§ **DIRECTIONS**: The records should be repeated word for word, pictures excluded.

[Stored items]
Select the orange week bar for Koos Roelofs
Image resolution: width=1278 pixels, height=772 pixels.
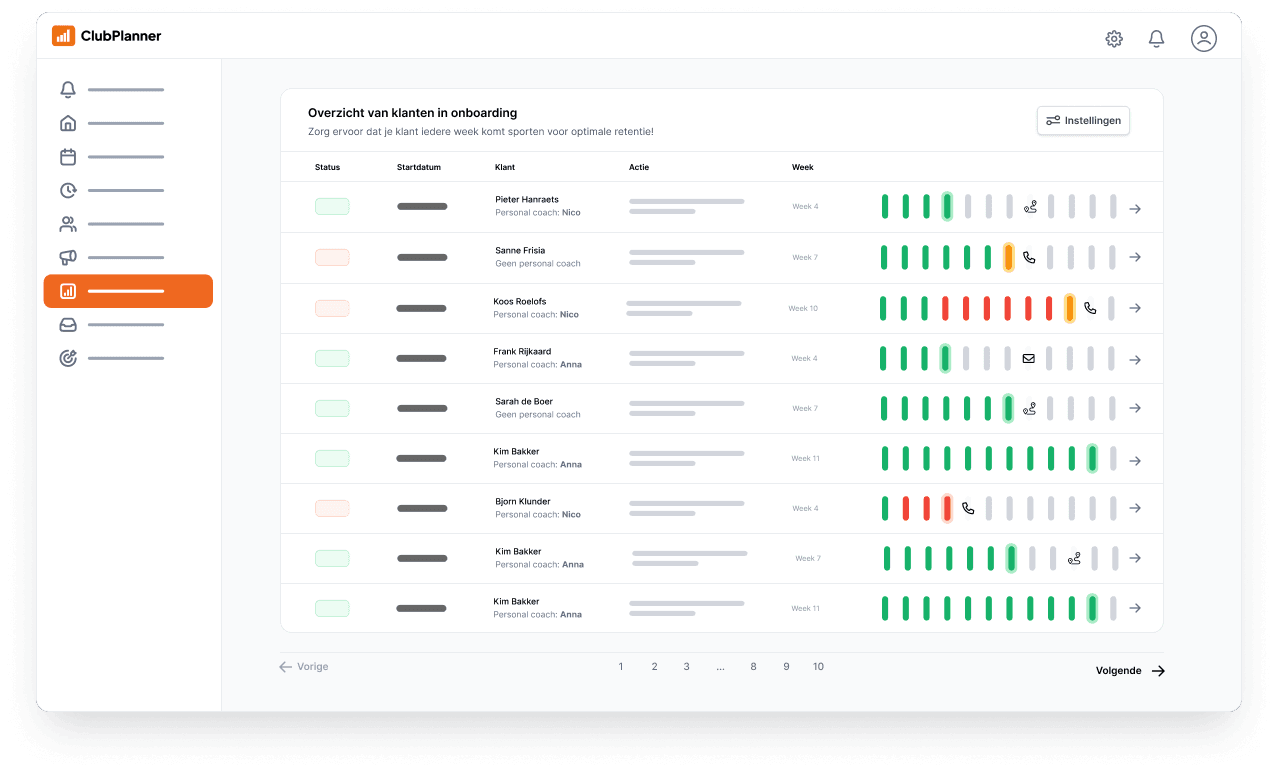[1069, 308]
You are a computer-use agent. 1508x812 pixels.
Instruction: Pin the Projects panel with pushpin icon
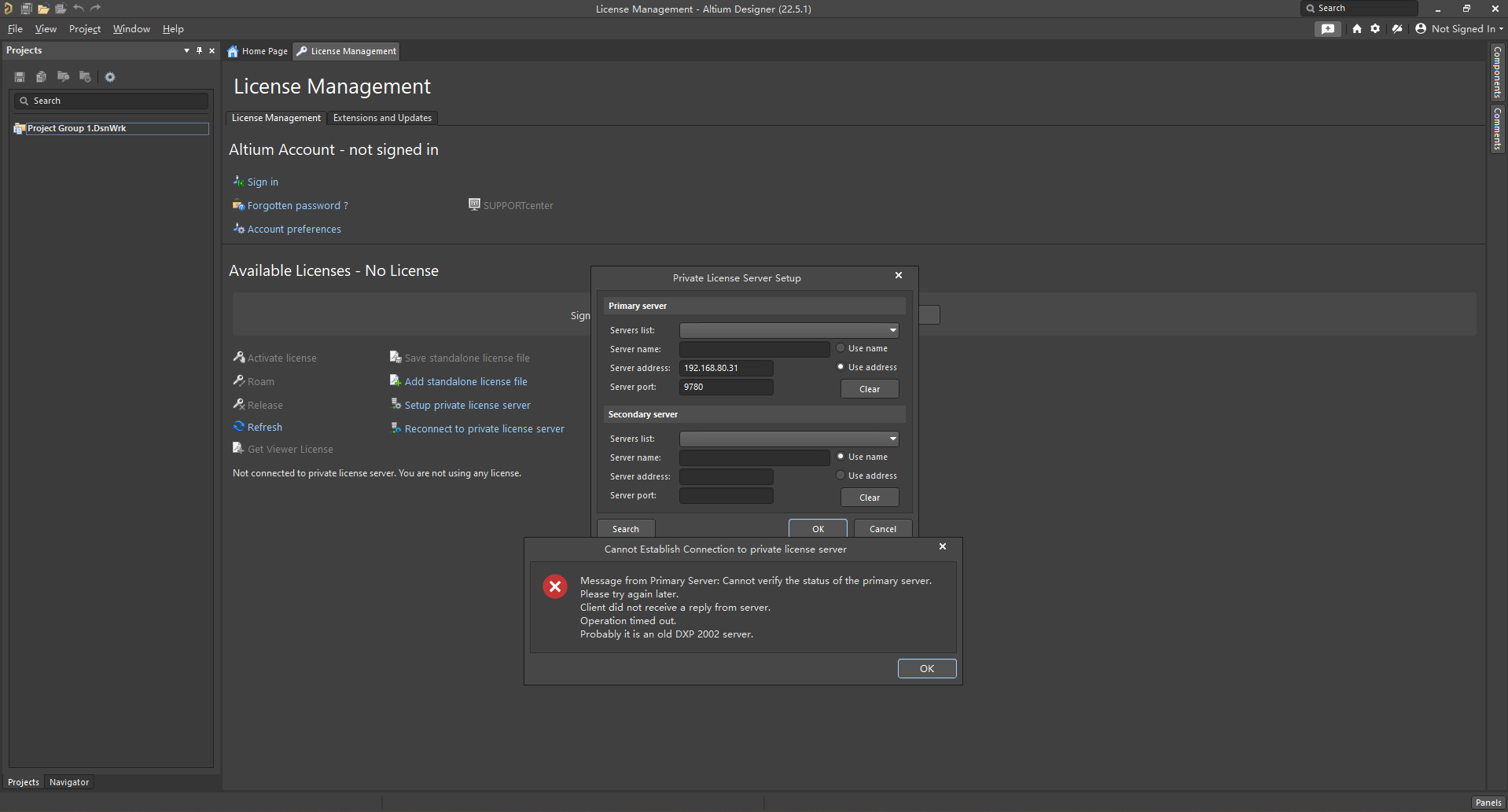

§ **OUTPUT FOR THIS TASK**:
Select the orange week bar for Koos Roelofs
Image resolution: width=1278 pixels, height=772 pixels.
[1069, 308]
You are a computer-use agent. 1508x812 pixels.
Instruction: Pin the Projects panel with pushpin icon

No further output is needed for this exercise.